▸ **DOCUMENT SEGMENT**
□ □ □ □

Section 54 of the Modern Slavery Act 2015 (MSA) came into force on 29 October 2015. It is designed to increase supply chain transparency and place greater accountability on businesses for the condition of their supply chains.

‘Modern slavery’ is the term used to encapsulate the two offences in the MSA: slavery, servitude and forced or compulsory labour; and human trafficking.

S54 applies to a commercial organisation which:

  • supplies goods or services
  • has a total turnover of £36m a year or more (this is global turnover and not just turnover in the UK).

Charities and universities engaging in commercial activities will not be exempt from the requirement if they fulfil the relevant criteria (regardless of their purpose and whether or not profits are made).

Commercial organisation A body corporate or partnership, wherever incorporated or formed, which carries on a business, or part of a business, in any part of the UK. This includes franchisers, and each parent and subsidiary (whether or not based in the UK).
Turnover Total global turnover of the commercial organisation (including all of its subsidiary undertakings) after the deduction of trade discounts, value added tax and any other taxes.

Even if your organisation does not fulfil the above criteria, you should be aware of the compliance steps required as you may fall within the supply chain of your customers and suppliers and thus be required to assist with their own supply chain analysis.

Prepare a statement per financial year An organisation which fulfils the above criteria will have to make a ‘slavery and human trafficking statement’ stating the steps it has taken during that financial year to ensure that slavery and human trafficking is not taking place in:
  • any part of its own business
  • any of its supply chains


Issue a statement that it has taken no such steps.

□ □ □ □

▸ **SOURCE MATERIAL**
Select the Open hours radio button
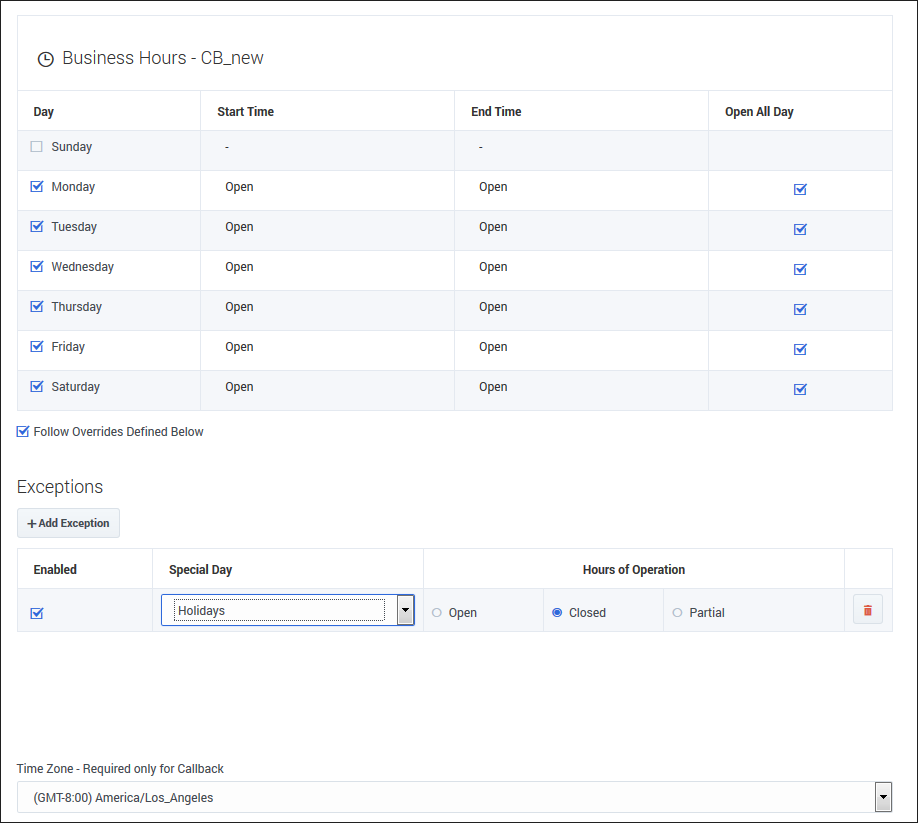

□ □ □ □

▸ **TASKS TO PERFORM**
(1) Answer these questions from the Section 54 guidance, one line each:
(a) On what date did Section 54 of the Modern Slavery Act 2015 come into force?
(b) What annual turnover brings a commercial organisation within Section 54, and is it measured globally or only in the UK?
(c) Are charities and universities that engage in commercial activities exempt if they meet the criteria?
(2) Summarize the Section 54 guidance in two sentences.
(3) Continue the Section 54 guidance from its final sentence.

▸ **EXPECTED OUTPUTS**
(1)
(a) 29 October 2015.
(b) £36m a year or more, measured as global turnover rather than UK turnover alone.
(c) No. They are not exempt if they fulfil the relevant criteria, whatever their purpose and whether or not they make profits.

(2) Section 54 of the Modern Slavery Act 2015 came into force on 29 October 2015 to increase supply chain transparency and make businesses more accountable for their supply chains. It applies to commercial organisations that supply goods or services and have a global turnover of £36m or more a year, including charities and universities that meet the criteria, and each of these must make a slavery and human trafficking statement every financial year on the steps it has taken to ensure that slavery and human trafficking are not taking place in its business or supply chains.

(3)
Disclosure/ Publication If the organisation has a website, the statement must be published on the organisation’s website, with a prominent link to the statement on its homepage – the government suggests a directly visible link on the home page or it being part of an obvious drop down menu and recommends a link such as ‘Modern Slavery Act Transparency Statement’.


If the organisation does not have a website, it must provide a copy of the statement to anyone who makes a written request for one within 30 days from the date the request is received.

Appropriate approval In the case of a company, the statement must be approved by the board of directors and signed by a director.

A slavery and human trafficking statement must be made in respect of each financial year.

  • If your organisation’s financial year ends on/after 31 March 2016: you will need to prepare a statement. The first statement must be made in respect of financial years ending on or after 31 March 2016.
  • If your organisation’s financial year ends before 31 March 2016: it does not have to make a statement regarding the current financial year (but will for next year).

In ‘Transparency in Supply Chains etc. A practical Guide’ recently published by the government it is indicated that organisations should report as soon as reasonably practicable after the end of the relevant financial year and the government would encourage organisations to report within six months of the relevant financial year end. To make life easier, organisations may well choose to publish the statement alongside the other annual reports they are required to produce.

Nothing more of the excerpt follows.